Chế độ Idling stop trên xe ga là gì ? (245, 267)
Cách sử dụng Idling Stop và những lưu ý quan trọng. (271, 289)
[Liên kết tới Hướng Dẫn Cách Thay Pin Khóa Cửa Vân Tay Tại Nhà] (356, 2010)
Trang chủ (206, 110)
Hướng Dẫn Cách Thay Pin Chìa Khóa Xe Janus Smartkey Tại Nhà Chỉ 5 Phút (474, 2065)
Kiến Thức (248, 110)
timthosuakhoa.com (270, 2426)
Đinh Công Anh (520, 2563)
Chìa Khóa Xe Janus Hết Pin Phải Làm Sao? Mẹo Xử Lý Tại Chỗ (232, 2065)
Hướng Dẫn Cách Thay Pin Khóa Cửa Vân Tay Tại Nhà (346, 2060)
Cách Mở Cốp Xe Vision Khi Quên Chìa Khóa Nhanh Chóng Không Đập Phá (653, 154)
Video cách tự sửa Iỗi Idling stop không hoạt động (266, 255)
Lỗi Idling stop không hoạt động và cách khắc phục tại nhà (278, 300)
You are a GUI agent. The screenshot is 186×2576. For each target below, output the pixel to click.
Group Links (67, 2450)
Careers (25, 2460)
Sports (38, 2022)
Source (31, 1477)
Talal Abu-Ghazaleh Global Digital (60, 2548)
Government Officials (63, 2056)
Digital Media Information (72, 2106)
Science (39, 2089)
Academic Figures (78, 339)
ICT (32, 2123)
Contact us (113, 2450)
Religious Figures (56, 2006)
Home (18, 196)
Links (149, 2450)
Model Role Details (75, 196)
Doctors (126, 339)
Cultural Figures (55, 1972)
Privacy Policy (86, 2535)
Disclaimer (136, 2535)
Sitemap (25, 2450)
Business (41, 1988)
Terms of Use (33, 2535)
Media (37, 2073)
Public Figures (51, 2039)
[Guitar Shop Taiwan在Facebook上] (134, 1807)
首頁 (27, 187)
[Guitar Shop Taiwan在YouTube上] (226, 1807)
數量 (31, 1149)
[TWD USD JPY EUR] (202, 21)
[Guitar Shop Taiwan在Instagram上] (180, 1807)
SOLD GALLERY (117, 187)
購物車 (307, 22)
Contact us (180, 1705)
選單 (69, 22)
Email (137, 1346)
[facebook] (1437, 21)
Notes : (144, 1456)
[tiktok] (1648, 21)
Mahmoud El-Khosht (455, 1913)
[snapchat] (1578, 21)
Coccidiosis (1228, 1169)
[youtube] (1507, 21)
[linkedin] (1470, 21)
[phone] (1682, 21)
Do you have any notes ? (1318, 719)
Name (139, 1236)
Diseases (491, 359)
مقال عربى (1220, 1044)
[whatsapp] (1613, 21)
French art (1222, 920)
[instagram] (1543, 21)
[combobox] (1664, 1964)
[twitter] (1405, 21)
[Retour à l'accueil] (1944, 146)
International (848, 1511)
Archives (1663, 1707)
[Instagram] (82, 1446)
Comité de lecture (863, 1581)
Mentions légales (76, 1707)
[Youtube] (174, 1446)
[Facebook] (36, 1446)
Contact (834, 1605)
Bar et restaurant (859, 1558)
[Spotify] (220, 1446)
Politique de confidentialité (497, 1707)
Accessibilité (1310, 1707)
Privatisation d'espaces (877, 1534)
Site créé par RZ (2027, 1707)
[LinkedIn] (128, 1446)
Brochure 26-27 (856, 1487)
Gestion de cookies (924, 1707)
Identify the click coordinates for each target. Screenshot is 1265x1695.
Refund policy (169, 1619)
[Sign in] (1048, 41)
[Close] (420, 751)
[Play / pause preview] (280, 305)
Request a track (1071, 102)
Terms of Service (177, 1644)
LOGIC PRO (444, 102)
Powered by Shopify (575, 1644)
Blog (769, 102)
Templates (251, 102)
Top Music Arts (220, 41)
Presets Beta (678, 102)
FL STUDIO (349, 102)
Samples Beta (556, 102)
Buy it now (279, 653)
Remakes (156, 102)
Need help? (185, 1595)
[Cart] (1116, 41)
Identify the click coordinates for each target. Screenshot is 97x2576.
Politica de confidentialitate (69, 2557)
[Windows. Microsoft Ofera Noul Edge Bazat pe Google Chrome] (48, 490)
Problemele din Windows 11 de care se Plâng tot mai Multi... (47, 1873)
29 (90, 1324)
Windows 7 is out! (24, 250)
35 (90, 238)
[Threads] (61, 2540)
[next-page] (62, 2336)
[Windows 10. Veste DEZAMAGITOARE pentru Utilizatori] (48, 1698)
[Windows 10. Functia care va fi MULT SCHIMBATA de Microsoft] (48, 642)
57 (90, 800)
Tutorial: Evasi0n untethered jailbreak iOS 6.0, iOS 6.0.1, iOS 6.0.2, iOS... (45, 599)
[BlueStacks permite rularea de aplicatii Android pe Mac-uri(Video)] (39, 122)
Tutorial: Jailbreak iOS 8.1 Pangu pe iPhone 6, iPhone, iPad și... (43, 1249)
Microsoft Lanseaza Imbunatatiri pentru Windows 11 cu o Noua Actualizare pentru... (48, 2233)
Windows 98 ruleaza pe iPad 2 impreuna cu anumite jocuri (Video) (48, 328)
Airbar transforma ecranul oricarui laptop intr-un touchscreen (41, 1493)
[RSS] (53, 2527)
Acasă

—————

→ Activity
Print all of the records, leaving each one exactly as it appears above.

→ Written answer
Chế độ Idling stop trên xe ga là gì ? (245, 267)
Cách sử dụng Idling Stop và những lưu ý quan trọng. (271, 289)
[Liên kết tới Hướng Dẫn Cách Thay Pin Khóa Cửa Vân Tay Tại Nhà] (356, 2010)
Trang chủ (206, 110)
Hướng Dẫn Cách Thay Pin Chìa Khóa Xe Janus Smartkey Tại Nhà Chỉ 5 Phút (474, 2065)
Kiến Thức (248, 110)
timthosuakhoa.com (270, 2426)
Đinh Công Anh (520, 2563)
Chìa Khóa Xe Janus Hết Pin Phải Làm Sao? Mẹo Xử Lý Tại Chỗ (232, 2065)
Hướng Dẫn Cách Thay Pin Khóa Cửa Vân Tay Tại Nhà (346, 2060)
Cách Mở Cốp Xe Vision Khi Quên Chìa Khóa Nhanh Chóng Không Đập Phá (653, 154)
Video cách tự sửa Iỗi Idling stop không hoạt động (266, 255)
Lỗi Idling stop không hoạt động và cách khắc phục tại nhà (278, 300)
You are a GUI agent. The screenshot is 186×2576. For each target below, output the pixel to click.
Group Links (67, 2450)
Careers (25, 2460)
Sports (38, 2022)
Source (31, 1477)
Talal Abu-Ghazaleh Global Digital (60, 2548)
Government Officials (63, 2056)
Digital Media Information (72, 2106)
Science (39, 2089)
Academic Figures (78, 339)
ICT (32, 2123)
Contact us (113, 2450)
Religious Figures (56, 2006)
Home (18, 196)
Links (149, 2450)
Model Role Details (75, 196)
Doctors (126, 339)
Cultural Figures (55, 1972)
Privacy Policy (86, 2535)
Disclaimer (136, 2535)
Sitemap (25, 2450)
Business (41, 1988)
Terms of Use (33, 2535)
Media (37, 2073)
Public Figures (51, 2039)
[Guitar Shop Taiwan在Facebook上] (134, 1807)
首頁 (27, 187)
[Guitar Shop Taiwan在YouTube上] (226, 1807)
數量 (31, 1149)
[TWD USD JPY EUR] (202, 21)
[Guitar Shop Taiwan在Instagram上] (180, 1807)
SOLD GALLERY (117, 187)
購物車 (307, 22)
Contact us (180, 1705)
選單 (69, 22)
Email (137, 1346)
[facebook] (1437, 21)
Notes : (144, 1456)
[tiktok] (1648, 21)
Mahmoud El-Khosht (455, 1913)
[snapchat] (1578, 21)
Coccidiosis (1228, 1169)
[youtube] (1507, 21)
[linkedin] (1470, 21)
[phone] (1682, 21)
Do you have any notes ? (1318, 719)
Name (139, 1236)
Diseases (491, 359)
مقال عربى (1220, 1044)
[whatsapp] (1613, 21)
French art (1222, 920)
[instagram] (1543, 21)
[combobox] (1664, 1964)
[twitter] (1405, 21)
[Retour à l'accueil] (1944, 146)
International (848, 1511)
Archives (1663, 1707)
[Instagram] (82, 1446)
Comité de lecture (863, 1581)
Mentions légales (76, 1707)
[Youtube] (174, 1446)
[Facebook] (36, 1446)
Contact (834, 1605)
Bar et restaurant (859, 1558)
[Spotify] (220, 1446)
Politique de confidentialité (497, 1707)
Accessibilité (1310, 1707)
Privatisation d'espaces (877, 1534)
Site créé par RZ (2027, 1707)
[LinkedIn] (128, 1446)
Brochure 26-27 (856, 1487)
Gestion de cookies (924, 1707)
Identify the click coordinates for each target. Screenshot is 1265x1695.
Refund policy (169, 1619)
[Sign in] (1048, 41)
[Close] (420, 751)
[Play / pause preview] (280, 305)
Request a track (1071, 102)
Terms of Service (177, 1644)
LOGIC PRO (444, 102)
Powered by Shopify (575, 1644)
Blog (769, 102)
Templates (251, 102)
Top Music Arts (220, 41)
Presets Beta (678, 102)
FL STUDIO (349, 102)
Samples Beta (556, 102)
Buy it now (279, 653)
Remakes (156, 102)
Need help? (185, 1595)
[Cart] (1116, 41)
Identify the click coordinates for each target. Screenshot is 97x2576.
Politica de confidentialitate (69, 2557)
[Windows. Microsoft Ofera Noul Edge Bazat pe Google Chrome] (48, 490)
Problemele din Windows 11 de care se Plâng tot mai Multi... (47, 1873)
29 (90, 1324)
Windows 7 is out! (24, 250)
35 (90, 238)
[Threads] (61, 2540)
[next-page] (62, 2336)
[Windows 10. Veste DEZAMAGITOARE pentru Utilizatori] (48, 1698)
[Windows 10. Functia care va fi MULT SCHIMBATA de Microsoft] (48, 642)
57 (90, 800)
Tutorial: Evasi0n untethered jailbreak iOS 6.0, iOS 6.0.1, iOS 6.0.2, iOS... (45, 599)
[BlueStacks permite rularea de aplicatii Android pe Mac-uri(Video)] (39, 122)
Tutorial: Jailbreak iOS 8.1 Pangu pe iPhone 6, iPhone, iPad și... (43, 1249)
Microsoft Lanseaza Imbunatatiri pentru Windows 11 cu o Noua Actualizare pentru... (48, 2233)
Windows 98 ruleaza pe iPad 2 impreuna cu anumite jocuri (Video) (48, 328)
Airbar transforma ecranul oricarui laptop intr-un touchscreen (41, 1493)
[RSS] (53, 2527)
Acasă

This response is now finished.